I am on vacation this week, taking in the sun and the sand on a very nice beach along the east coast. Of course, one of the first things I did when I arrived was to check out the connectivity to the Internet. What can I say, even on vacation I am a geek. I am staying in a condo that does not have Internet service, so I fired off my laptop, searched for all of the wireless networks in the area, and sure enough, found many to choose from.
Seeing all of the secured networks, I was curious to see how secure they really were. I always have to laugh when I see an SSID out there that says, "Linksys." I clicked on one and a box asking for a pass-phrase popped up. I typed "admin," and I was connected to the network. It was that easy.
I saw many hotels in the area running secured networks, as well. I clicked to connect to one, and another box asking for a pass-phrase popped up. The default didn't work this time so I got creative and typed in the name of the hotel. Sure enough, I connected to the hotel's network.
Since I work in security, and I am no longer on the dark side, I didn't want to wander too far into the hotel's network. My technical curiosity really wanted to see what I could get into, but I feel a technical and social responsibility not to exploit their site. If I have time at the end of the week, I might wander over to the hotel and try to find their security people and have a talk.

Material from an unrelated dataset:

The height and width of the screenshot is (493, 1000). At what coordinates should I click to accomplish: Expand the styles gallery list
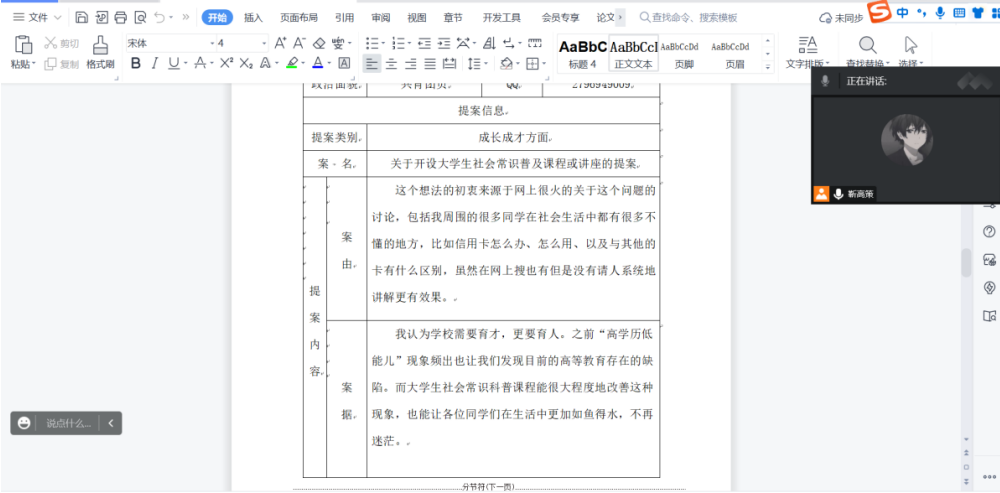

So now that I can surf unrestricted off of the hotel's network, I have to ask, is it by design, for the hotel guests, or just poor security practices? Either way, the net effect is the same. I can go anywhere I want using the IP address of the hotel. I can open a bogus e-mail account and spam my friends; I can visit any site I want. I can drop to a system prompt and launch a virus. Okay, it would take a bit more work to launch a virus, and remember, I am on vacation. And of course, since I am on the network, I am open to attack, as well.
I can understand a hotel wanting to make Internet access available to its guests, most of whom probably expect it as a matter of course. However, we need to look at the security repercussions of an open network and not using wireless technology securely. Letting anyone enter a network to surf unrestricted is a security nightmare just waiting to happen -- for both the provider and the users. And IT departments don't have to worry that they're repeating themselves too much when they advise users of the dangers of Wi-Fi. Even some of the most careful users can still be vulnerable, as this recent story about a flaw found by Radware security researchers shows.
I am now exploring a pay option; I really don't want someone smarter than me hacking into my system -- the way I am hacking into someone else's system.